**Exercise:**
Please reproduce exactly, and only, the line containing "Task: Click the Use a blueprint card title" and every line after it to the end of the records below, leaving out all pictures.

Stored records
★ ★ ★ ★ ★ ★ ★

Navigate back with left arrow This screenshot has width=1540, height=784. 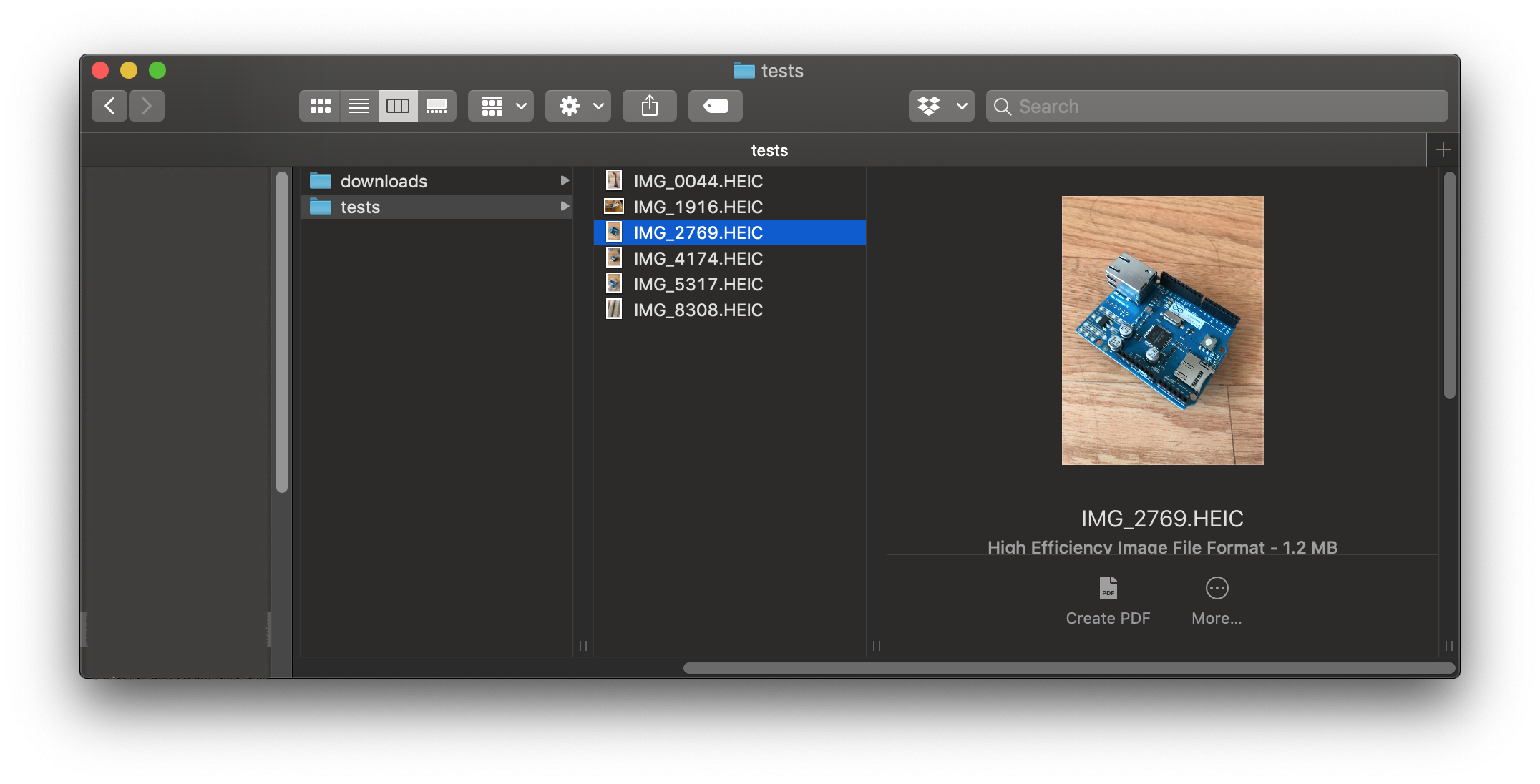(109, 106)

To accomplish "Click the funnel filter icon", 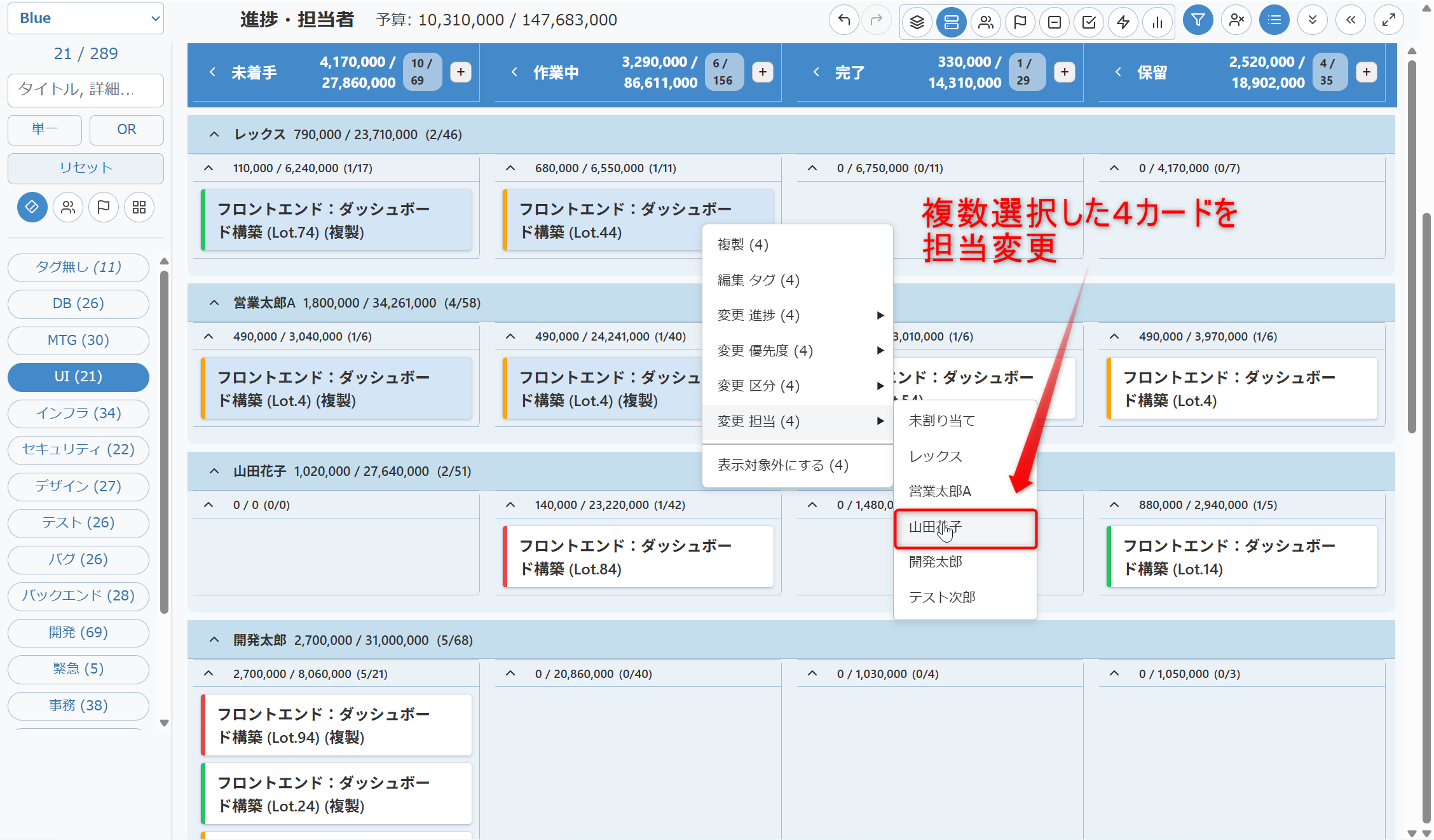I will point(1198,20).
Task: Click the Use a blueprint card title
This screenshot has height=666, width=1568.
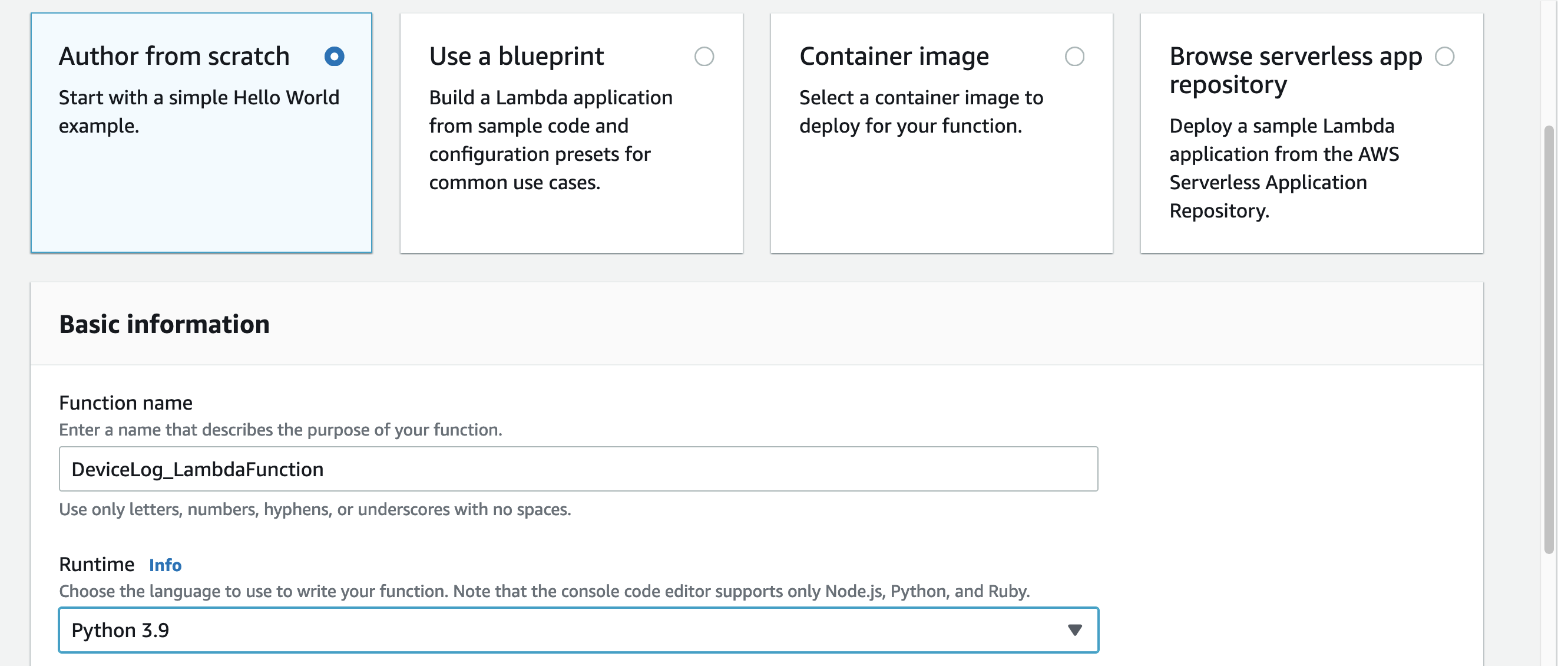Action: coord(516,57)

★ ★ ★ ★ ★ ★ ★

**Result:**
Task: Click the Use a blueprint card title
This screenshot has height=666, width=1568.
Action: coord(516,57)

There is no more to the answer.